▶ _Exercise details_: The records that follow are to be transcribed word for word.
##### Data excerpts #####
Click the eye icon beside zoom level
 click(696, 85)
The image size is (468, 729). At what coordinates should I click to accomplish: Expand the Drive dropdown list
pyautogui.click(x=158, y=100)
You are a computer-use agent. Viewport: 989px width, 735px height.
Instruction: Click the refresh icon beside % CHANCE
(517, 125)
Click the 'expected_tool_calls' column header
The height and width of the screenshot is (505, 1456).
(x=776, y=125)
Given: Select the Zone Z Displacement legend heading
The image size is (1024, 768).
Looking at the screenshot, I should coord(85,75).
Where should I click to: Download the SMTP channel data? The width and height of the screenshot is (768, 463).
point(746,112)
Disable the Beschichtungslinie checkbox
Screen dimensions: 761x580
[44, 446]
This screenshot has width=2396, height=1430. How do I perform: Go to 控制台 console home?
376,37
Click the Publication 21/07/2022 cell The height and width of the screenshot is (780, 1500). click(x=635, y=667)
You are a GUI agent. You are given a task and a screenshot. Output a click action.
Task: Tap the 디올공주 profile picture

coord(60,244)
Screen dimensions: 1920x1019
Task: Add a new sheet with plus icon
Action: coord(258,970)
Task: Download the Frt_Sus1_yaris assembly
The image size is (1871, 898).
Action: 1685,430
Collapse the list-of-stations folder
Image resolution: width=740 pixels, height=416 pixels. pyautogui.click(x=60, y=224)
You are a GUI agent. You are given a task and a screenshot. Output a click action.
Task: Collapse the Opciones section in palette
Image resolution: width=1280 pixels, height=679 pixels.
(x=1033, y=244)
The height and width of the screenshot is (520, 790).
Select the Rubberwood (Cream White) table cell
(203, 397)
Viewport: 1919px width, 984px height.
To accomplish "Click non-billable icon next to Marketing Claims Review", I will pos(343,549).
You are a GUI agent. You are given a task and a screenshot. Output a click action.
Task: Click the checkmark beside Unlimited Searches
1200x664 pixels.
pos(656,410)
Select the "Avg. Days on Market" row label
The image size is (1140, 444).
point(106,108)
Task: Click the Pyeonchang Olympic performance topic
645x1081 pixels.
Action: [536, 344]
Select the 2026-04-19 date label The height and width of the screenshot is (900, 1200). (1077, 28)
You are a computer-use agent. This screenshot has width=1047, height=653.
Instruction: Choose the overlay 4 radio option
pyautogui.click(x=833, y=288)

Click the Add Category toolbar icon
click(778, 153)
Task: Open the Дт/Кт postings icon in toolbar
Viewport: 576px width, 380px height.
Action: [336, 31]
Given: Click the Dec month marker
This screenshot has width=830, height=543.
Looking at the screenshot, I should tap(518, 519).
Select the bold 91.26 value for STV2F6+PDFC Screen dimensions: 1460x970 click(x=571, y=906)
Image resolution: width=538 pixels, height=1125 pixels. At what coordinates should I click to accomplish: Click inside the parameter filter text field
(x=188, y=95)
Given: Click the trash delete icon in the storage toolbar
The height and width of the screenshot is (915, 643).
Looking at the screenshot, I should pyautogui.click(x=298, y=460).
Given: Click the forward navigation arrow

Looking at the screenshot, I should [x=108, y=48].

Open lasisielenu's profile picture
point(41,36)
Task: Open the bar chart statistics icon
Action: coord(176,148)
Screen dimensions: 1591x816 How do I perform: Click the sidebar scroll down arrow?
#####
▶ _Response box_:
Click the eye icon beside zoom level
 click(696, 85)
The image size is (468, 729). At what coordinates should I click to accomplish: Expand the Drive dropdown list
pyautogui.click(x=158, y=100)
You are a computer-use agent. Viewport: 989px width, 735px height.
Instruction: Click the refresh icon beside % CHANCE
(517, 125)
Click the 'expected_tool_calls' column header
The height and width of the screenshot is (505, 1456).
(x=776, y=125)
Given: Select the Zone Z Displacement legend heading
The image size is (1024, 768).
Looking at the screenshot, I should coord(85,75).
Where should I click to: Download the SMTP channel data? The width and height of the screenshot is (768, 463).
point(746,112)
Disable the Beschichtungslinie checkbox
Screen dimensions: 761x580
[44, 446]
This screenshot has width=2396, height=1430. How do I perform: Go to 控制台 console home?
376,37
Click the Publication 21/07/2022 cell The height and width of the screenshot is (780, 1500). click(x=635, y=667)
You are a GUI agent. You are given a task and a screenshot. Output a click action.
Task: Tap the 디올공주 profile picture

coord(60,244)
Screen dimensions: 1920x1019
Task: Add a new sheet with plus icon
Action: coord(258,970)
Task: Download the Frt_Sus1_yaris assembly
The image size is (1871, 898).
Action: 1685,430
Collapse the list-of-stations folder
Image resolution: width=740 pixels, height=416 pixels. pyautogui.click(x=60, y=224)
You are a GUI agent. You are given a task and a screenshot. Output a click action.
Task: Collapse the Opciones section in palette
Image resolution: width=1280 pixels, height=679 pixels.
(x=1033, y=244)
The height and width of the screenshot is (520, 790).
Select the Rubberwood (Cream White) table cell
(203, 397)
Viewport: 1919px width, 984px height.
To accomplish "Click non-billable icon next to Marketing Claims Review", I will pos(343,549).
You are a GUI agent. You are given a task and a screenshot. Output a click action.
Task: Click the checkmark beside Unlimited Searches
1200x664 pixels.
pos(656,410)
Select the "Avg. Days on Market" row label
The image size is (1140, 444).
point(106,108)
Task: Click the Pyeonchang Olympic performance topic
645x1081 pixels.
Action: [536, 344]
Select the 2026-04-19 date label The height and width of the screenshot is (900, 1200). (1077, 28)
You are a computer-use agent. This screenshot has width=1047, height=653.
Instruction: Choose the overlay 4 radio option
pyautogui.click(x=833, y=288)

Click the Add Category toolbar icon
click(778, 153)
Task: Open the Дт/Кт postings icon in toolbar
Viewport: 576px width, 380px height.
Action: [336, 31]
Given: Click the Dec month marker
This screenshot has width=830, height=543.
Looking at the screenshot, I should tap(518, 519).
Select the bold 91.26 value for STV2F6+PDFC Screen dimensions: 1460x970 click(x=571, y=906)
Image resolution: width=538 pixels, height=1125 pixels. At what coordinates should I click to accomplish: Click inside the parameter filter text field
(x=188, y=95)
Given: Click the trash delete icon in the storage toolbar
The height and width of the screenshot is (915, 643).
Looking at the screenshot, I should pyautogui.click(x=298, y=460).
Given: Click the forward navigation arrow

Looking at the screenshot, I should [x=108, y=48].

Open lasisielenu's profile picture
point(41,36)
Task: Open the bar chart statistics icon
Action: coord(176,148)
Screen dimensions: 1591x816 How do I perform: Click the sidebar scroll down arrow?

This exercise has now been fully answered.